Written 2013 - April - 27.

Based on a piece written 2010 - April - 16.


The thing about love is that it has a tendency towards being all-consuming, and the thing about the people it affects is that they don't all necessarily tend towards being consumed.

Dusk, for example, is a vampire, and that has stripped off the excess and extremities of his nature, taken away his loyalty and his conviction in the basic goodness of humanity and his ability to let himself be tugged away by the little things. Even before he was turned, though, there was something in him that was growing beneath his skin, a shell of sorts, something cold and cruel and readying to block the world away. This is not to say that he was always fated to be emotionally stunted (and fate is another thing in which he has no belief), but on a very basic level, he is not predisposed to passion.

Billy-Ray Sanguine, on the other end of the spectrum, is warm and open and malleable right up to the moment where he isn't, when he's got a razorblade to your throat and you realize just how much a lack of eyes can hide and his smile shows a little bit too much by way of tooth to be comfortable, because something you should probably know about the Hitman Deluxe is that the softness of his flesh is all an externality and there is something at his core that has always been ready to kill, and he can make his lip service to emotion all he want, can distract himself with sweetness, but in the end all feeling is to him is another tool in his kit, just another weapon in his considerable arsenal.

There is a kind of mistrust that comes with being two blades matched and mirrored, in some ways identical and in others so completely incompatible that there has likely never been a worse couple since matter and vacuum began their dance, and so they are wary of each other. Their interaction remains professional, all coolness and heat balancing out to neutrality, but still there are bombs in their brains ticking and set to go off, aggravated each day by the blandness of the world they inhabit, and the thing about love is that it is all-consuming and the thing about creatures like them is that sometimes they just want to be consumed.

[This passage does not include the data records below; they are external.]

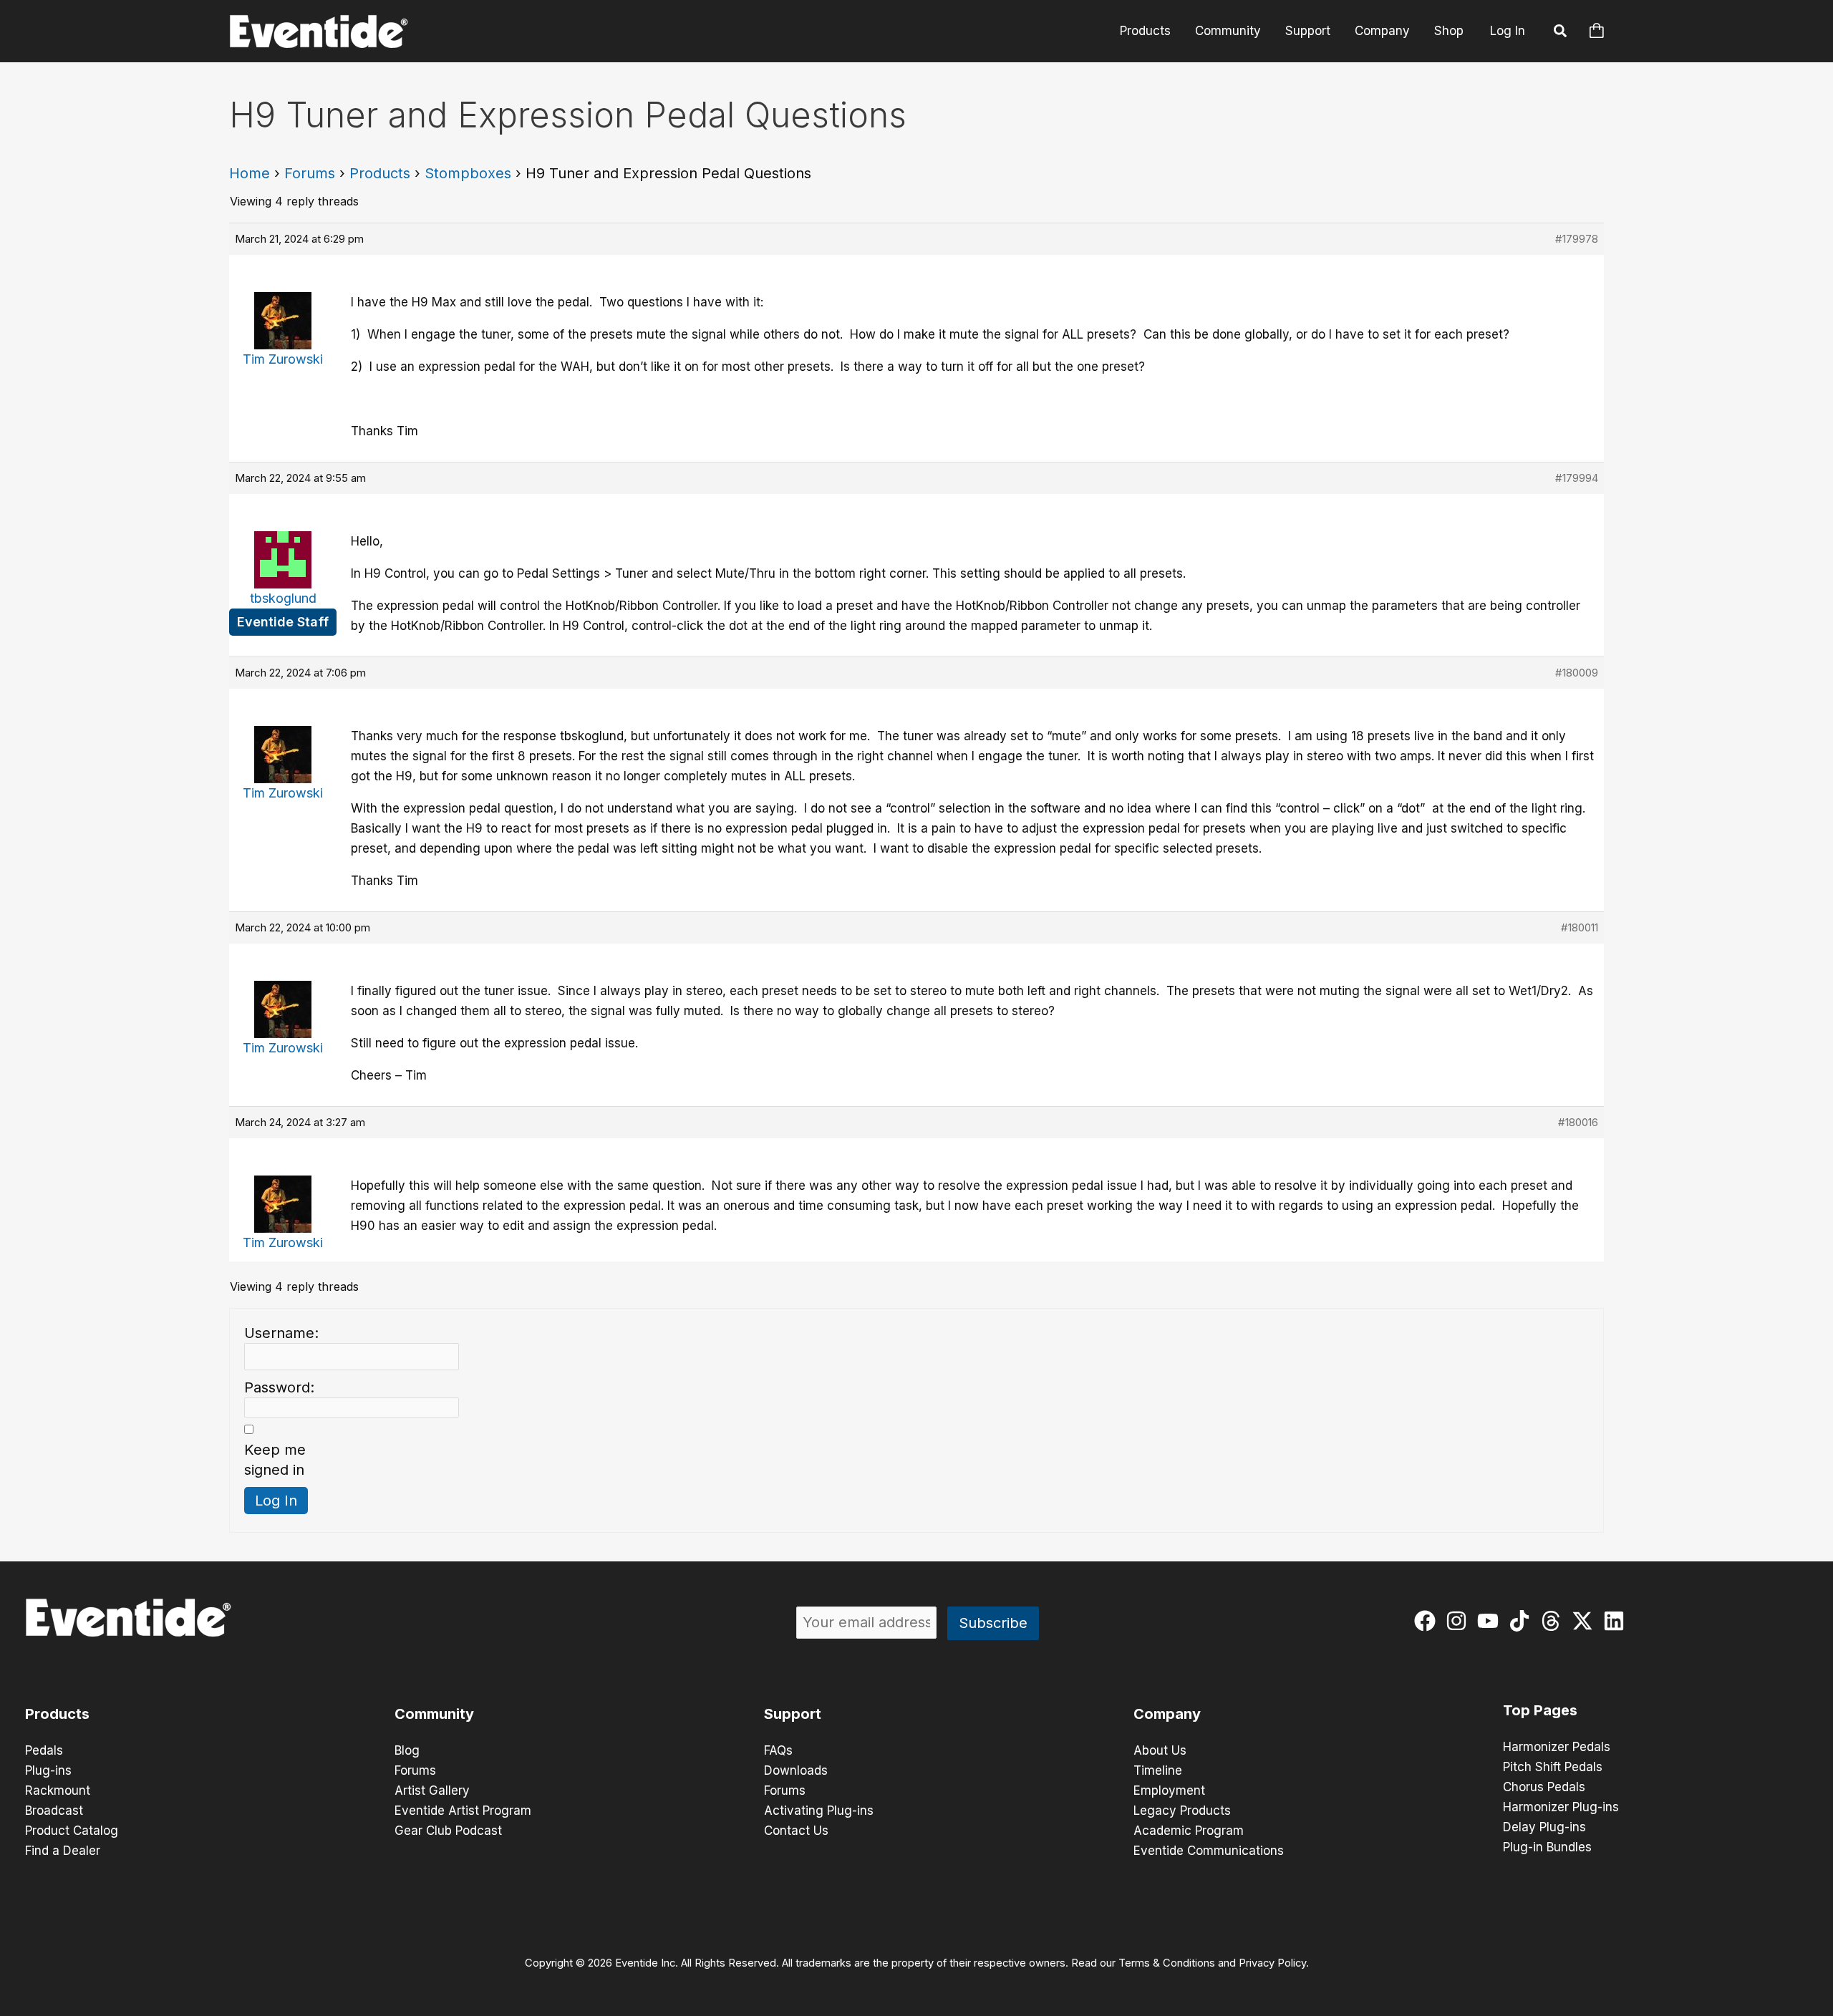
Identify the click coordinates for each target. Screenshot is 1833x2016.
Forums (309, 173)
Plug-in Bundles (1547, 1847)
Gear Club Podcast (448, 1830)
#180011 (1579, 927)
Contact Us (796, 1830)
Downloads (796, 1770)
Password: (279, 1387)
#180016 (1578, 1122)
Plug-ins (48, 1770)
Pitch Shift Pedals (1552, 1767)
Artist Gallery (432, 1790)
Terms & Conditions (1166, 1963)
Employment (1169, 1790)
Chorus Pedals (1544, 1787)
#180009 (1576, 672)
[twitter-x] (1586, 1621)
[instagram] (1460, 1621)
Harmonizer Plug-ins (1561, 1807)
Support (1307, 31)
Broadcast (54, 1810)
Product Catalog (71, 1830)
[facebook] (1428, 1621)
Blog (407, 1750)
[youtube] (1491, 1621)
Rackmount (57, 1790)
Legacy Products (1182, 1810)
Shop (1449, 31)
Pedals (44, 1750)
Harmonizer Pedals (1556, 1747)
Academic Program (1188, 1830)
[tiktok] (1523, 1621)
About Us (1159, 1750)
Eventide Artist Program (463, 1810)
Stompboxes (468, 173)
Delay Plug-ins (1544, 1827)
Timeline (1157, 1770)
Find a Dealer (62, 1850)
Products (1145, 31)
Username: (281, 1333)
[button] (1561, 33)
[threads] (1554, 1621)
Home (249, 173)
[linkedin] (1617, 1621)
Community (1228, 31)
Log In (1507, 31)
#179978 (1576, 239)
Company (1382, 31)
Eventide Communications (1208, 1850)
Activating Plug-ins (819, 1810)
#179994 (1576, 478)
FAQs (778, 1750)
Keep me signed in (275, 1459)
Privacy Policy (1272, 1963)
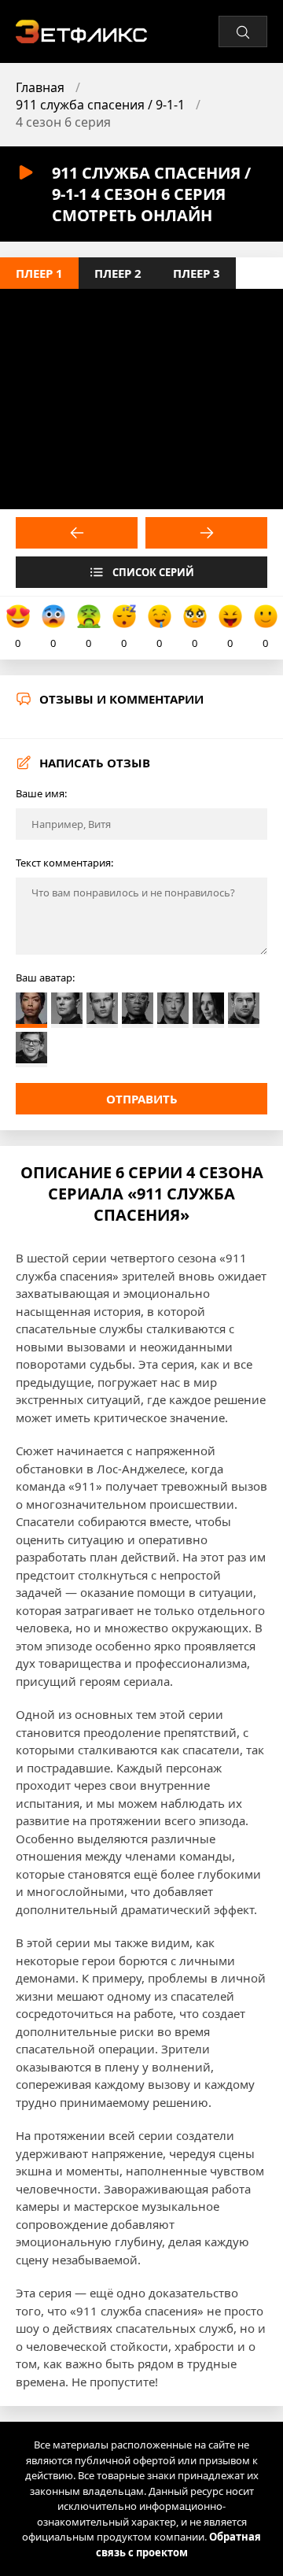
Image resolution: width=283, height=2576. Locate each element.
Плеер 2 (118, 273)
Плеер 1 (39, 273)
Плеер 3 (196, 273)
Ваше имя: (41, 793)
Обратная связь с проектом (179, 2544)
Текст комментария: (64, 863)
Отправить (142, 1099)
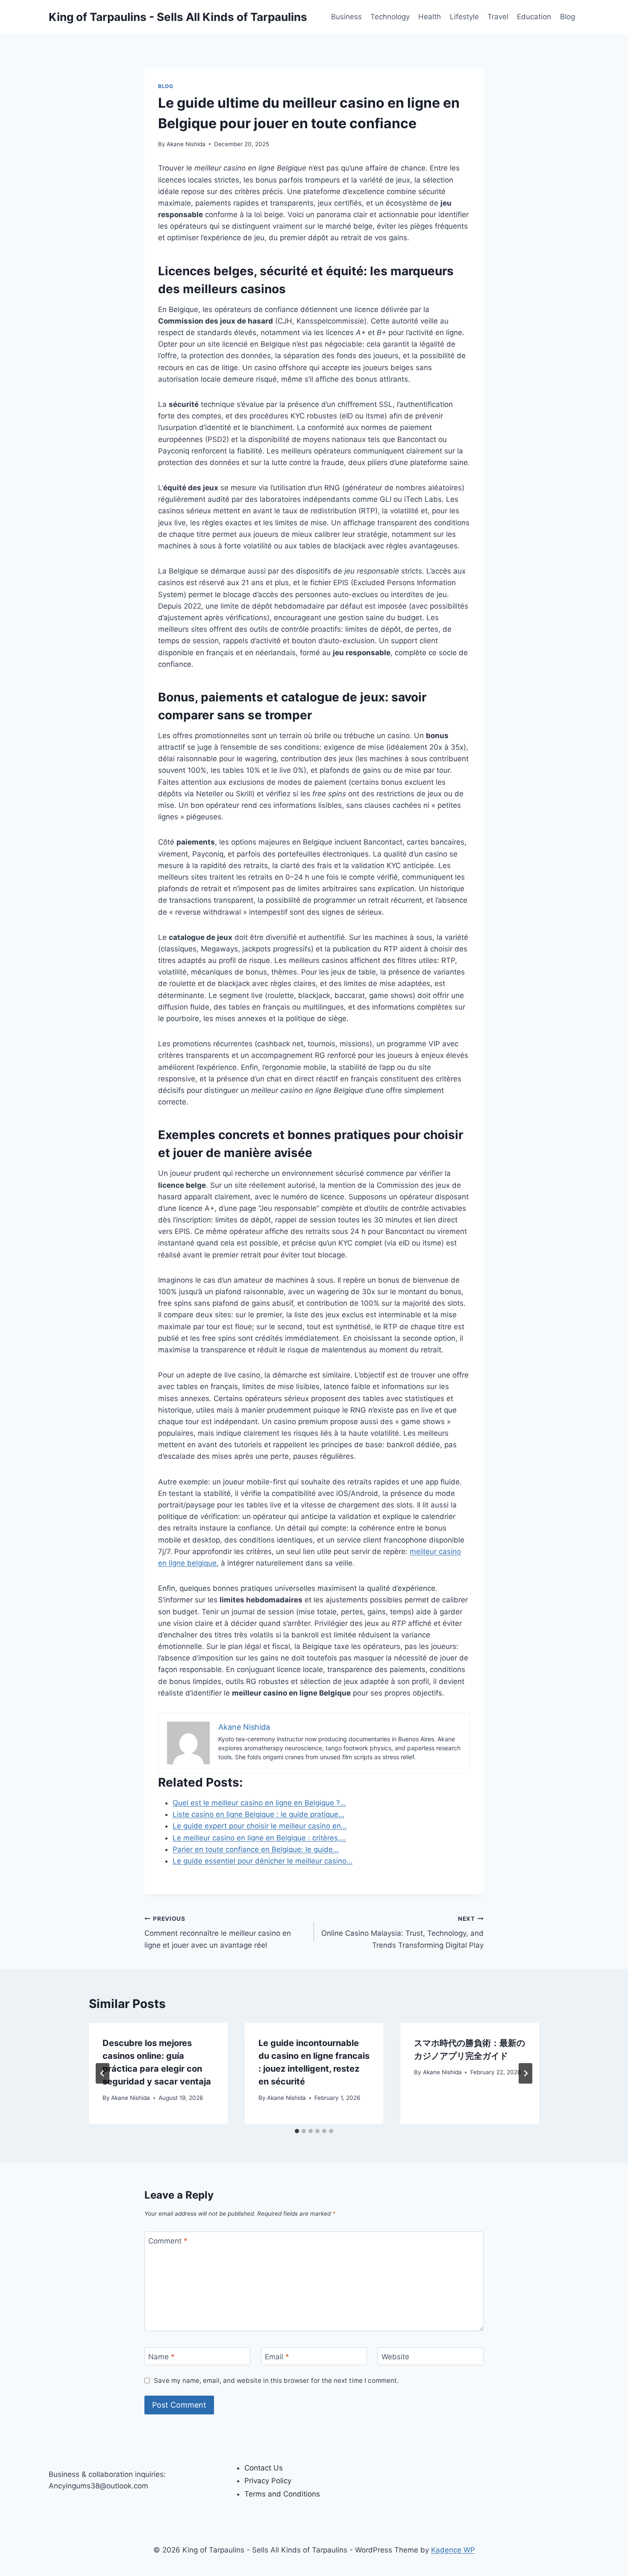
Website (395, 2356)
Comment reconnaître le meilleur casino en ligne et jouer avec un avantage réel (217, 1932)
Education (534, 16)
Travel (497, 16)
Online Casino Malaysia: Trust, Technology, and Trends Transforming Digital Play (402, 1932)
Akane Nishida (186, 144)
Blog (567, 16)
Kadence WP (453, 2550)
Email (277, 2356)
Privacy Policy (267, 2480)
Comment (168, 2241)
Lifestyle (464, 16)
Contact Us (263, 2468)
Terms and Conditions (282, 2494)
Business (346, 16)
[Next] (525, 2073)
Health (429, 16)
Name (161, 2356)
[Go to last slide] (102, 2073)
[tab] (297, 2131)
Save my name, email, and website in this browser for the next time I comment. (276, 2380)
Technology (390, 16)
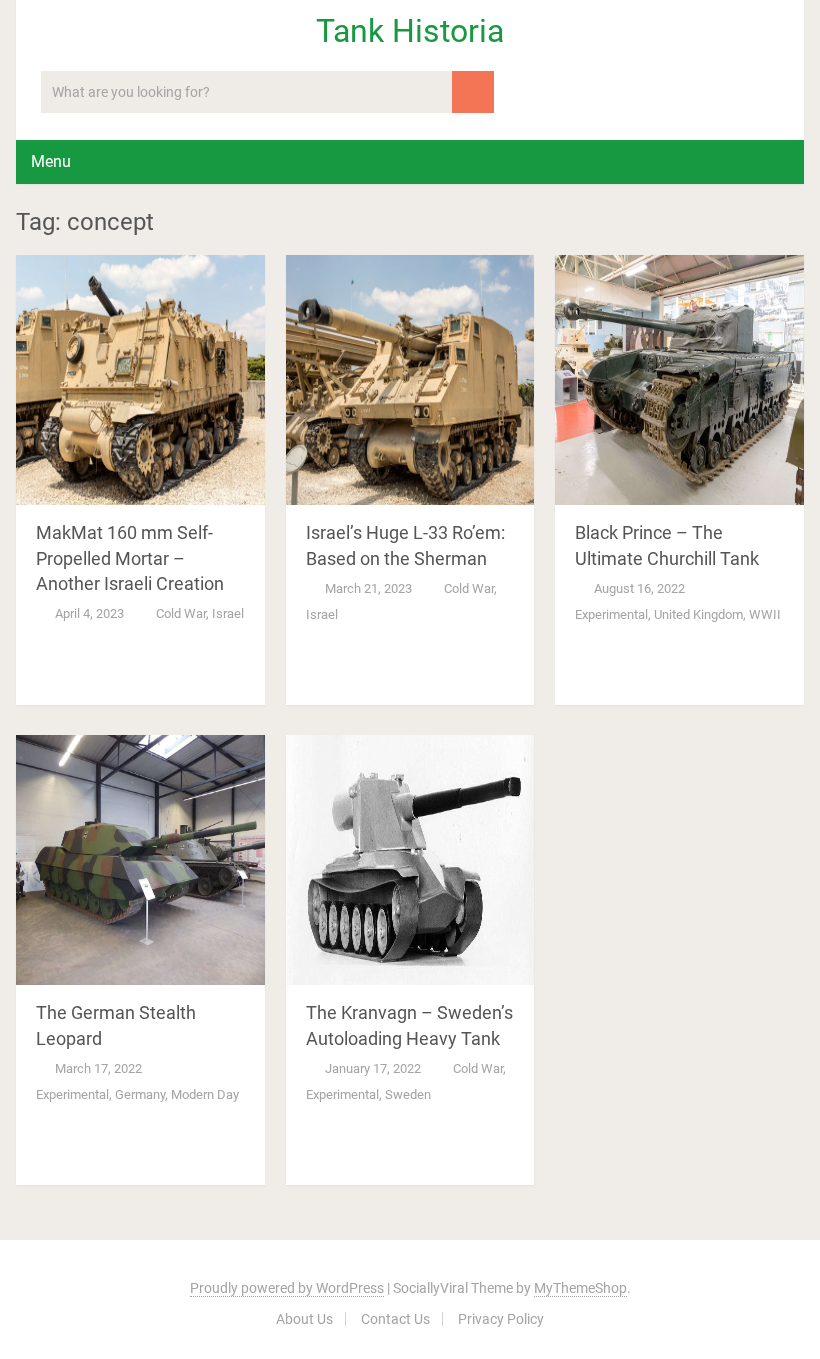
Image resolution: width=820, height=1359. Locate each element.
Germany (140, 1094)
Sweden (408, 1094)
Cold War (181, 613)
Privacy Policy (501, 1319)
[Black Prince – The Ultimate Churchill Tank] (679, 380)
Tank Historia (410, 31)
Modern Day (205, 1094)
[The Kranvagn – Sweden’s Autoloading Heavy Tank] (410, 860)
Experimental (611, 614)
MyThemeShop (580, 1288)
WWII (765, 614)
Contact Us (395, 1319)
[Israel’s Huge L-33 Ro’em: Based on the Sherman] (410, 380)
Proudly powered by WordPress (287, 1288)
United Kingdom (698, 614)
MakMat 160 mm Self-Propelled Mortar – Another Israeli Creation (130, 557)
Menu (51, 161)
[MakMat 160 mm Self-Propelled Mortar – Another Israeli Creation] (140, 380)
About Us (304, 1319)
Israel (228, 613)
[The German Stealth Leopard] (140, 860)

Of course, there are reputations to be maintained, considerations to be kept in check, so it's nothing loud and gaudy and open. Dusk has never worn his heart on his sleeve, and as much as his pretenses might conspire to suggest, neither has Billy-Ray, and so they don't say each other's names aloud when they're alone, and they don't think about each other until they're staring the other in the face, and so they don't let anyone guess at where they're going when both they disappear, when Dusk has locked up his home tight but jabs at not-quite-yet-dead veins with his needles and lets the veneer of civilization stick to his skin a moment longer, when Billy-Ray Sanguine tunnels through the ground and leaves no trace behind him. When they spend all night tangled into each other, silent as to words and expressive only in their touch, when they memorize each other's bodies only to spend the rest of the time until their next tryst trying to forget it all once more, when they carve chunks out of inexorable, ever-rushing Time to try and feel alive again.

Day will break, as well it must, and sometimes they can ignore it. Close the blinds and shut out the world a moment more, keep on going like the biological machines they are, and sometimes Dusk's apartment will look like a junkie's squat with the spent needles littered loosely around, but eventually reality creeps back in and it's time for the two of them to return to being separate entities, unconsumed. There is never a last-minute scramble, no desperate rush to be gone, because that would be conceding something to emotion that neither of them is quite prepared to give, but at the same time, something is changed in the atmosphere when they are rebuilding the walls they keep between them. Dusk thinks of it like that moment when his life ended, and Billy-Ray... Billy-Ray thinks of it like the absence of air, except he spends half his life underground, in the very definition of an absence of air, and it has never felt anything like this.

The feeling stays with them for the rest of the time they are apart, and it is agony at first, of course it is, though they manage to stop it from being a distraction, and as the seconds and the minutes and the hours and the days grind on, they learn to compartmentalize it, to put it in a little space just outside their consciousness, and they get used to it, and so it is that they survive until the next time something in their minds explodes, and one day they are not going to be able to rebuild that wall. Not again.

And when that day comes, there they will be, come Hell or high water, and they will say each other's names aloud with no care for who might hear, and same if they've been pretending that every successive time makes no difference, that they are not completely consumed, that it is even possible to escape from another thinking being unscathed, they will hold each other and know that, from the first moment, they would never have had any chance at staying separate.

The thing about love is that it is all-consuming, and the thing about those that it consumes is that, ultimately, they don't have very much choice in the matter, and even if they did, they very likely would not dream to choose any differently, and the thing about the vampire known as Dusk and the man without eyes known as Billy-Ray Sanguine is that they will never again be quite the same.